Figure 1 : Schéma simplifié du système énergétique

L’énergie est classée selon sa position dans la chaîne de conversion. L’énergie primaire, tout en haut de la chaîne, est l’énergie qui est extraite directement de l’environnement sous sa forme brute, comme le pétrole, le rayonnement solaire, le vent… Cette énergie primaire est ensuite convertie sous une autre forme : l’énergie secondaire. C’est ce que font les centrales de production d’électricité par exemple. L’énergie finale désigne elle l’énergie dont on bénéficie au point de consommation. Enfin, les technologies que nous utilisons au quotidien convertissent l’énergie finale en énergie utile, l’énergie nécessaire pour réaliser une action donnée. Une ampoule transforme l’électricité (énergie finale) en lumière (énergie utile) afin de réaliser le service d’éclairer une pièce.

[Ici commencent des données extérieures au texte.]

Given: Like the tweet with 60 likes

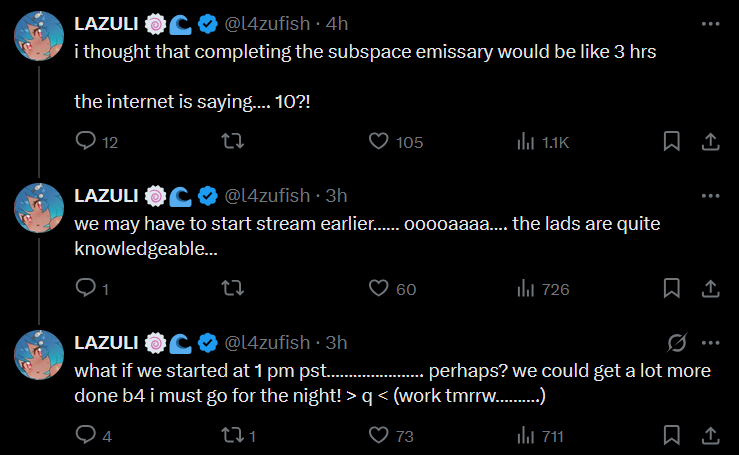Looking at the screenshot, I should (x=378, y=289).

On peut ainsi définir une efficacité énergétique à chaque étape de la chaîne de conversion, mais nous avons vu que cette approche a ses limites. En effet, ce que l’efficacité énergétique ne prend pas en compte, c’est la dégradation de la qualité de l’énergie lorsqu’elle subit des transformations. Plus précisément, l’efficacité énergétique ne donne pas d’indication sur le potentiel qu’a une énergie à fournir un service. Par exemple, un moteur thermique idéal fonctionnant entre une source de chaleur à une température de 20°C (intérieur) dans un environnement à 5°C (extérieur) aura un rendement de de 5,1%. Pourtant, ce moteur est idéal (au sens de la thermodynamique), et aucune machine ne pourra convertir plus de 5.1% de chaleur en énergie mécanique. Le rendement énergétique est, dans ce cas, trompeur car il indique qu'il existe une marge d'amélioration importante alors qu'il n'y en a aucune.

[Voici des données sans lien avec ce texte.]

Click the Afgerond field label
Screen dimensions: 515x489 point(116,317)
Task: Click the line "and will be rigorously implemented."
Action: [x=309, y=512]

Penser en terme de service et pas uniquement d'amélioration de technologie

A l’inverse, un chauffage électrique d’une puissance de 2 kW a une efficacité énergétique proche de 100%, puisqu’il convertit quasiment toute l’énergie en chaleur utile. On pourrait donc penser qu’il n’est pas possible de faire mieux. Pourtant, si on considère les mêmes températures que pour le cas précédent, on peut fournir les 2 kW de chaleur à la pièce chauffée par le biais d’une pompe à chaleur, avec un rendement énergétique pouvant atteindre 500%. 

Pour connaître l’efficacité maximale, il faut quantifier la part d’énergie transformable en énergie utile. Comme mentionné plus haut, il existe une limite théorique à l’énergie qu’on peut extraire de deux sources de température différentes: c’est l’efficacité maximale qui peut être atteinte pour un service énergétique donné. On peut alors comparer les technologies de conversion utilisant différentes sources d’énergies et identifier précisément là où l'énergie est dégradée. 

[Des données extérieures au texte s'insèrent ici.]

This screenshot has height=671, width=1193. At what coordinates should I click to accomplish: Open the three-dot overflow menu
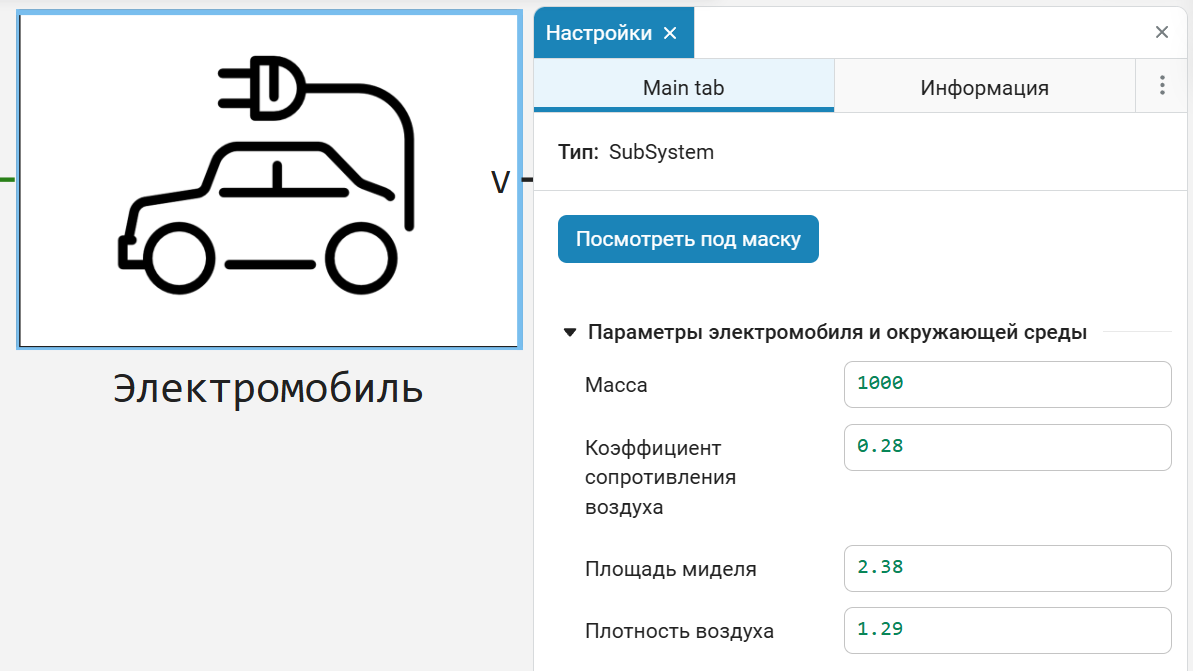click(x=1161, y=86)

Pour reprendre les exemples précédents, l’efficacité du moteur thermique idéal serait de 100% puisqu’aucun moteur fonctionnant à partir de deux sources de températures différentes ne peut réaliser plus efficacement ce service de production de travail mécanique. Le radiateur électrique, dans les conditions citées, aurait lui une efficacité de 5,1% et la pompe à chaleur une efficacité de 25,5%, ce qui montre que les perspectives d’amélioration des systèmes de chauffage sont encore conséquentes si l’on raisonne en termes de service et non de technologie donnée. 

Figure 2 : Comparaison de l'évolution historique de l'efficacité des moteurs à vapeur, diesel et électrique.

Un dernier exemple assez parlant est celui de la voiture. Les moteurs essence et diesel modernes atteignent respectivement 36% et 42% de rendement alors que les moteurs électriques actuels ont un rendement souvent supérieur à 90%. Ainsi, alors que les moteurs essence et diesel sont proches de leur limite théorique, le moteur électrique permet un énorme bond en avant en termes d’efficacité, en particulier lorsque la production d’électricité est majoritairement d’origine renouvelable. Historiquement, un effet similaire a été observé lors du passage du moteur à vapeur au moteur à combustion interne.

Pour avoir un ordre d’idée, convertir toute la flotte française de voitures essence et diesel en voitures électriques entraînerait une réduction de 12% de la consommation nationale d’énergie finale - un gain significatif.  Il est donc nécessaire de raisonner en termes d’efficacité maximale d’une technologie donnée, mais également en termes d’efficacité maximale d’un service donné.